Jusque-là dans la clandestinité, Salif Sadio veut rencontrer publiquement les populations pour parler du processus de paix en Casamance. Mais, cette démarche, porteur d’espoir, peut-elle être interprétée comme la repentance d’un chef de guerre qui a enfin compris le message de ses compatriotes qui ne veulent qu’une chose et une seule : la paix ?
Le fait est insolite pour être souligné. Salif Sadio appelle à une rencontre publique ce samedi, à Koundjougor. Une assemblée générale à laquelle sont invitées les populations casamançaises, les sympathisants du Mouvement des forces démocratiques de la Casamance (Mfdc) et tous ceux qui s’intéressent à la question de la paix. Il sera question, au cours de cette rencontre populaire, de l’évolution du processus de paix, selon les termes de l’invitation qui porte la signature de celui qui se considère non seulement comme le chef suprême du maquis casamançais, mais aussi et surtout comme le leader légitime et incontestable du Mfdc. Qu’est-ce qui pourrait sortir de ce forum qui risque d’être un monologue ? Serait-on tenté de se demander. Quel sera la nature d’un exercice convoqué par un homme réfractaire à la contradiction ?
Certes, les populations de cette zone du Fogny, dans le département de Bignona, pourraient assister en masse à cette rencontre, moins par adhésion que par crainte de représailles de la part de quelqu’un qui incarne depuis des décennies la violence et le mal dans cette partie sud du pays, mais on voit mal les participants donner des opinions divergentes qui pourraient heurter le sentiment du «chef». Et pourtant, tout le monde est fatigué de cette guerre, mais personne n’ose l’afficher clairement parce qu’en face, il y a des hommes en arme, prêts à punir tous ceux qui, très nombreux, oseraient les défier, c’est-à-dire, cette Casamance silencieuse. De Gouloumbou à Diogué et de Mpack à Sénoba, le sentiment de lassitude est largement partagé par une population qui aura hélas été la principale victime d’une macabre volonté d’expression d’un supposé droit de la Casamance à l’autodétermination sur la base d’un document… fantôme.
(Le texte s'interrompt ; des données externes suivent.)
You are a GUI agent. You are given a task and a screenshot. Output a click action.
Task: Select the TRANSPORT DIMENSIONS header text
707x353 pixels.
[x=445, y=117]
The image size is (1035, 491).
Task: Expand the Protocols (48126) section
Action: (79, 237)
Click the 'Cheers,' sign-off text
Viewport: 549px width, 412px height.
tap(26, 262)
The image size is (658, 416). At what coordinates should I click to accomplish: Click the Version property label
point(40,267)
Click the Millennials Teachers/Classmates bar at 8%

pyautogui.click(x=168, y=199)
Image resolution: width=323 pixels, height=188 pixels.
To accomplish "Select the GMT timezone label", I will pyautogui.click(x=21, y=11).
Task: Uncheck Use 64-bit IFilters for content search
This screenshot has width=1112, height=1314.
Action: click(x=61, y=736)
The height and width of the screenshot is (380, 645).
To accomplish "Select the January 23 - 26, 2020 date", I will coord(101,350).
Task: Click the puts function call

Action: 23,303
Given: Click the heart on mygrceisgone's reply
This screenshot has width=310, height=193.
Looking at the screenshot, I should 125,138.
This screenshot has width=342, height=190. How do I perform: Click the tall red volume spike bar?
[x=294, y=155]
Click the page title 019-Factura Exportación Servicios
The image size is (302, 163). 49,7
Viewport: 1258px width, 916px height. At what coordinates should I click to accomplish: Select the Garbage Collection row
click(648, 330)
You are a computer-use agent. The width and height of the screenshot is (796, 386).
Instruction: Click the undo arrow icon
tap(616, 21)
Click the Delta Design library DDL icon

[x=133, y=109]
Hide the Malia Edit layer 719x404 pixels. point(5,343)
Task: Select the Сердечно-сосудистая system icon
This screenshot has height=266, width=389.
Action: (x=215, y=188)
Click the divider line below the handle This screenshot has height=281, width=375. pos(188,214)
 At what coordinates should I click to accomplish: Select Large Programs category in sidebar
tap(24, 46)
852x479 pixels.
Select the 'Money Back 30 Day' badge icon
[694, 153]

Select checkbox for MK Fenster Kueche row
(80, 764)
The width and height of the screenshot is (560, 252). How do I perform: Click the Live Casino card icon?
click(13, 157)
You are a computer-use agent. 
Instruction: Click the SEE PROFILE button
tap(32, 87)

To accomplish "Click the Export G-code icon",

Pendant des décennies donc, la Casamance a souffert, pleuré, enterré ses fils, entretenu ses plaies, essuyé le sang de ses enfants, imploré la grâce divine, tout en refusant la capitulation. Qui peut être insensible à un destin aussi cruel d’une région, surtout lorsqu’on se réclame de celle-ci ? La réponse est dans la présente attitude du Mfdc qui a certes mis du temps à comprendre, mais qui a fini par se rendre compte des incertitudes et de l’absence de perspective d’un conflit qui est en train de s’enliser inutilement, provoquant la désolation chez les populations qu’on est pourtant censé défendre, protéger. Salif Sadio est certainement désormais dans ce cas. Le chef de guerre at- il atteint l’âge de la sagesse qui amène un homme à avoir une juste appréciation de ses actions et être sensible à l’imminence de l’incontournable rendez-vous avec le Tout Puissant ? A Ziguinchor en tout cas, l’opinion reste accrochée à la rencontre de demain qui commence à faire miroiter des perspectives intéressantes en termes de paix et de sécurité. Une posture compréhensible dans un contexte d’accalmie marqué par ce que d’aucuns considèrent comme une «paix armée». Anéantir cet espoir en prenant une trajectoire opposée à la volonté populaire d’un peuple qui ne veut rien d’autre que la paix, c’est courir le risque de perdre la sympathie de ses pairs, ou ce qui en reste, c’est aussi provoquer une cassure profonde avec les populations souveraines.
Salif Sadio pourrait-il s’engager dans cette démarche antipathique et belliqueuse au risque de s’isoler davantage ? Gros risque pour quelqu’un qui a fini d’être l’ennemi de tous dans le maquis à cause de sa propension à mépriser et à réduire dans leur plus simple expression les autres chefs rebelles. Le moment semble venu pour «la terreur des populations» de faire une appréciation intelligente de la situation et une bonne lecture contextuelle pour ne pas rater le train de l’histoire qui va irrémédiablement et pour bientôt, stationner à la gare de la paix, conformément à la volonté populaire.